Rheinmetall guida il riarmo tedesco, senza aspettare la politica

Lorenzo Monfregola

Da un impianto di riparazione per veicoli da combattimento in Ucraina ai nuovi poli inaugurati all'estero, oltre alla joint venture con Leonardo. Fra i suoi tanti progetti in campo, il portafoglio ordini della società tedesca tocca i 55 miliardi di euro. E nel 2025 le stime vedono vendite ancora in aumento

Berlino. Il potenziale nuovo cancelliere tedesco Friedrich Merz deve ancora trovare un accordo con i Verdi per poter far approvare, entro il 25 marzo, l’esenzione dal freno al debito della futura spesa militare della Germania. Ma Rheinmetall, la più grande azienda di armamenti tedesca, continua intanto la sua crescita record. Mercoledì mattina la storica società con sede a Düsseldorf ha comunicato numeri impressionanti: rispetto all’anno precedente, nel 2024 il fatturato è cresciuto del 36 per cento a 9,75 miliardi di euro, l’utile è salito del 61 per cento a 1,48 miliardi, il portafoglio ordini ammonta ora a 55 miliardi (+44 per cento), il dividendo cresce a 8,10 euro per azione (erano 5,70 nel 2023). Per il 2025, il gruppo punta inoltre su un ulteriore incremento delle vendite del 25-30 per cento.

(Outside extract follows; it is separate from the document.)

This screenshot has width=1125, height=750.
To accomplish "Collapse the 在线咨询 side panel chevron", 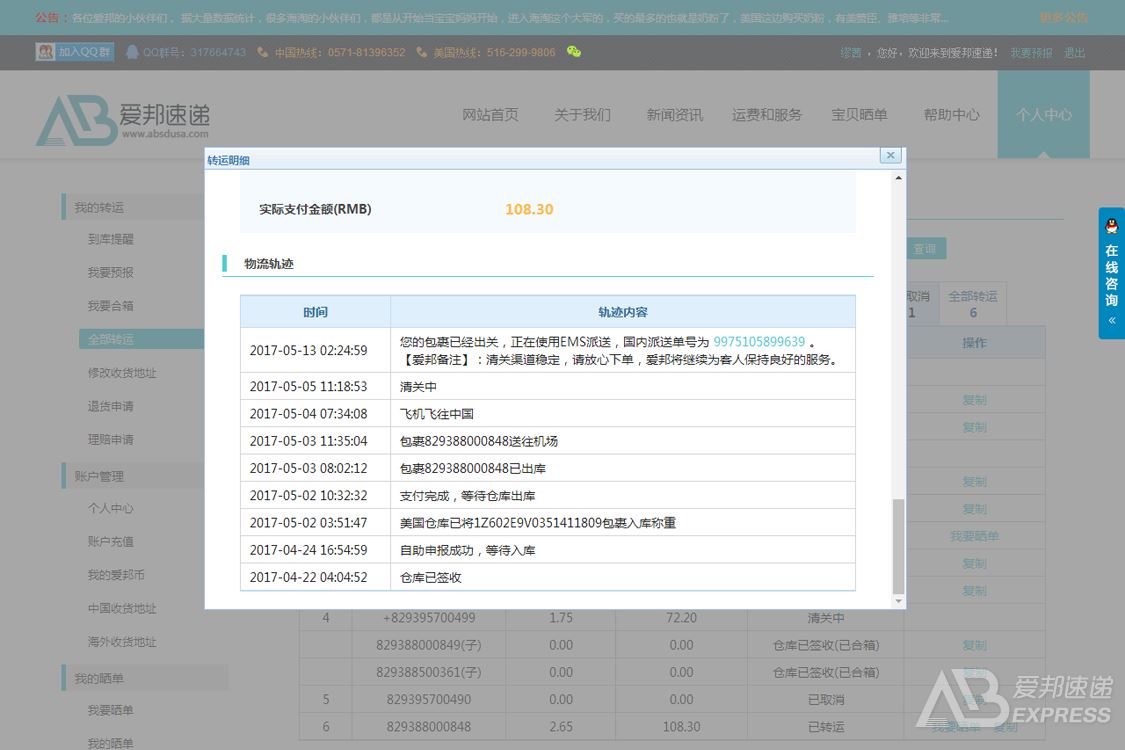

L’Europa non ha altra scelta se non potenziare drasticamente le proprie capacità di difesa e la nostra “è un’azienda in grado di farlo”, ha detto recentemente al Financial Times il ceo di Rheinmetall, Armin Papperger, che non può nascondere che sia “un buon momento” per gli affari, visto che “negli ultimi 12 mesi abbiamo ottenuto più contratti che negli ultimi 15 anni”. Capace di muoversi con abilità nei violenti smottamenti geopolitici che si susseguono senza sosta, Papperger non critica la nuova linea di Washington con l’Europa: “So che l’Amministrazione Trump teme che, se non agisce con sufficiente durezza, gli europei non faranno di nuovo nulla”. Il destino del ReArm di Ursula von der Leyen non è ancora deciso, ma la società di armamenti tedesca ritiene che la svolta per un riarmo difensivo dell’Europa sia già in corso e storicamente irrinunciabile. Dal 2022 Rheinmetall ha iniziato ad attivarsi per la difesa dell’Ucraina dall’invasione russa, con uno sforzo nella produzione e negli investimenti che nel marzo 2023 ha permesso all’azienda di entrare a far parte dell’indice Dax dei 40 maggiori titoli tedeschi della Borsa di Francoforte. Mese dopo mese, in contrasto con la tradizionale riservatezza del settore armi, Papperger si è anche mostrato molto attivo nella comunicazione pubblica. Un’esposizione non priva di conseguenze: lo scorso anno l’intelligence americana e quella tedesca sarebbero intervenute per sottrarre Papperger a un piano d’assassinio da parte russa e oggi il ceo vive sotto protezione. 

 

              

 

Rheinmetall è stata certamente decisiva nel supporto a Kyiv, dalla fornitura di proiettili d’artiglieria da 155 mm fino a quella di mezzi corazzati. Da giugno 2024 la società tedesca ha aperto in Ucraina a un impianto di riparazione per veicoli da combattimento e per il 2026 conta di svilupparlo in un centro anche produttivo di munizioni, mezzi, carri armati e sistemi di difesa aerea. Rheinmetall sta intanto inaugurando nuovi poli all’estero in Lituania, Ungheria e Romania, mentre è da poco ufficialmente partita la joint venture Lrmv con Leonardo nella produzione di veicoli militari (con sede a Roma e sede operativa a La Spezia). Mentre la politica a Berlino ancora dibatte su come affrontare l’indietreggiamento della storica protezione militare da parte degli Stati Uniti, l’industria tedesca pare aver già iniziato un’accelerazione, tanto che anche Volkswagen sembrerebbe interessata a contribuire alla produzione per la Bundeswehr. Anche solo il mercato interno della Germania continua del resto ad avere necessità considerevoli. Martedì scorso, la commissaria parlamentare per le forze armate tedesche, Eva Högl, ha presentato il rapporto per il 2024: la Bundeswehr ha ancora forti carenze di personale, ci sono “notevoli problemi” con le infrastrutture, mancano munizioni, pezzi di ricambio, equipaggiamenti e sistemi di grandi dimensioni in grado di operare. In altre parole, il primo Fondo speciale da 100 miliardi annunciato da Olaf Scholz nel febbraio 2022 non sarà sufficiente. Servirà di più per colmare le mancanze militari di una Germania che, dopo il 1989, ha creduto davvero alla fine della storia e che, adesso, sta vivendo il risveglio più brusco tra tutti i Paesi europei.